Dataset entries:
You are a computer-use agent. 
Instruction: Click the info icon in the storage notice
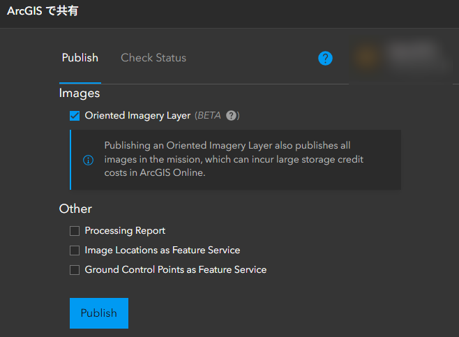(88, 160)
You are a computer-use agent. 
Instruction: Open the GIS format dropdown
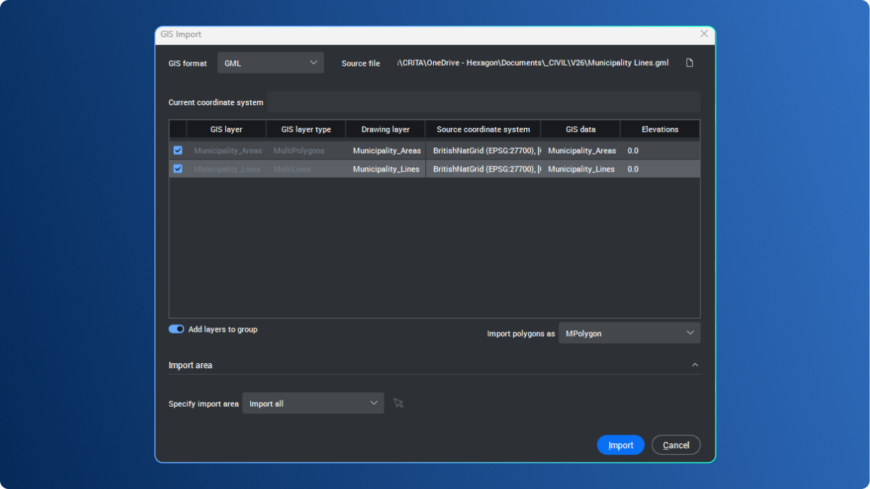tap(270, 63)
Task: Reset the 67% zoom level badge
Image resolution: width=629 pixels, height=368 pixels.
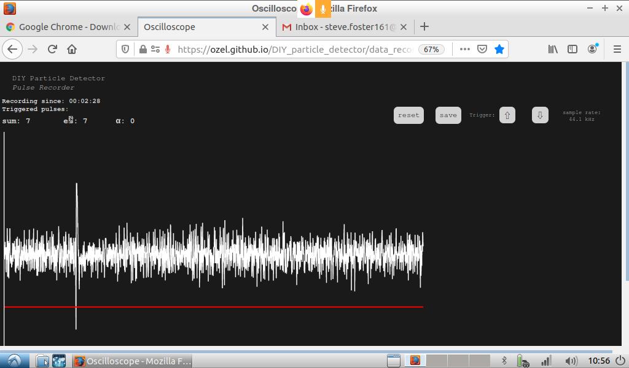Action: [x=431, y=49]
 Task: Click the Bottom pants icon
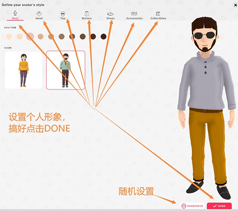(x=86, y=13)
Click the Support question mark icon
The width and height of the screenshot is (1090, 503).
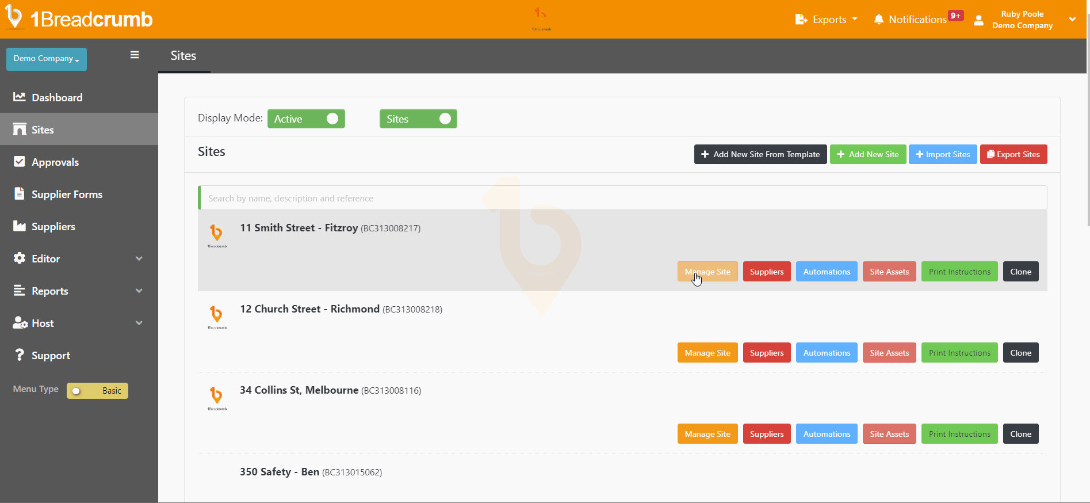tap(20, 355)
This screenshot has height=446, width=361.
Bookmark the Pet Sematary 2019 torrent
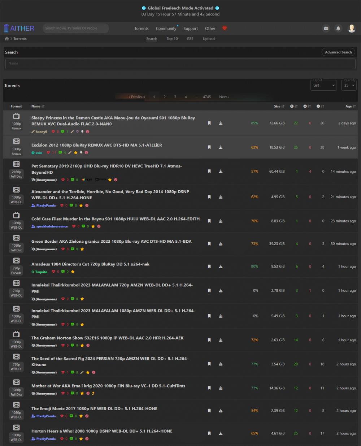coord(209,172)
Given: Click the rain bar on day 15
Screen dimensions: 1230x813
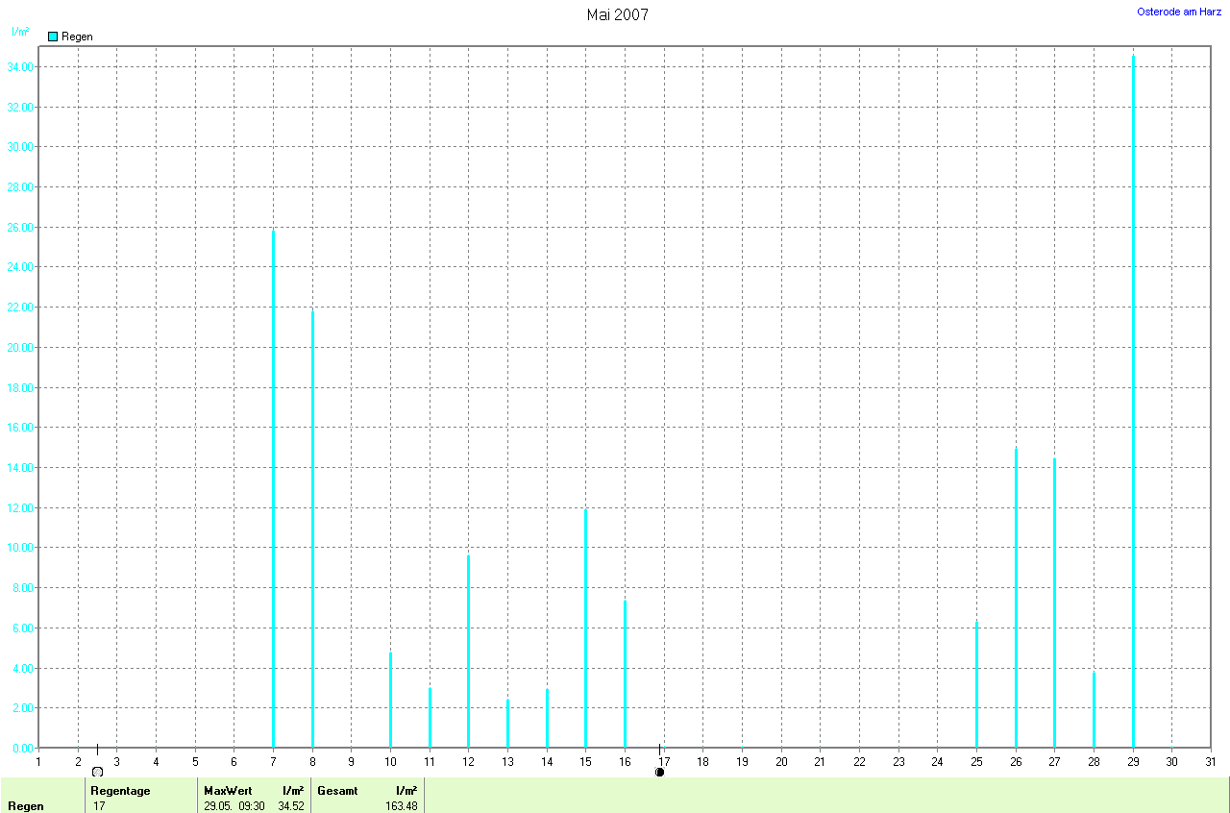Looking at the screenshot, I should pyautogui.click(x=585, y=629).
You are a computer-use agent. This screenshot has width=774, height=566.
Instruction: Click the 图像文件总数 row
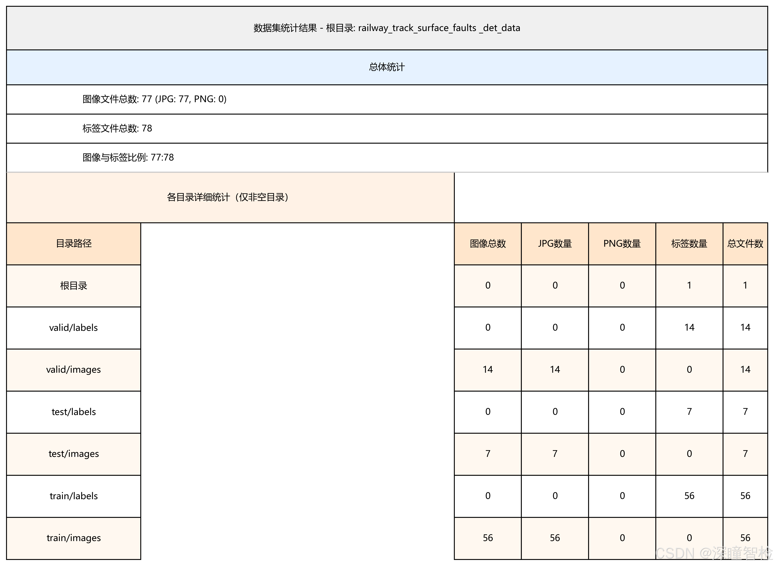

■ **Exercise**: Rewrite the rows above with every "computer-use agent" swapped for "GUI agent" and nothing else changed. Leave the pictures out.

■ **Task response**:
You are a GUI agent. 
Instruction: Click the info icon in the storage notice
(88, 160)
You are a GUI agent. 
Instruction: Open the GIS format dropdown
tap(270, 63)
Task: Reset the 67% zoom level badge
Image resolution: width=629 pixels, height=368 pixels.
Action: [x=431, y=49]
 Task: Click the Bottom pants icon
(x=86, y=13)
Click the Support question mark icon
The width and height of the screenshot is (1090, 503).
tap(20, 355)
This screenshot has height=446, width=361.
Bookmark the Pet Sematary 2019 torrent
coord(209,172)
Given: Click the rain bar on day 15
Screen dimensions: 1230x813
Looking at the screenshot, I should pyautogui.click(x=585, y=629).
You are a GUI agent. This screenshot has width=774, height=566.
Instruction: Click the 图像文件总数 row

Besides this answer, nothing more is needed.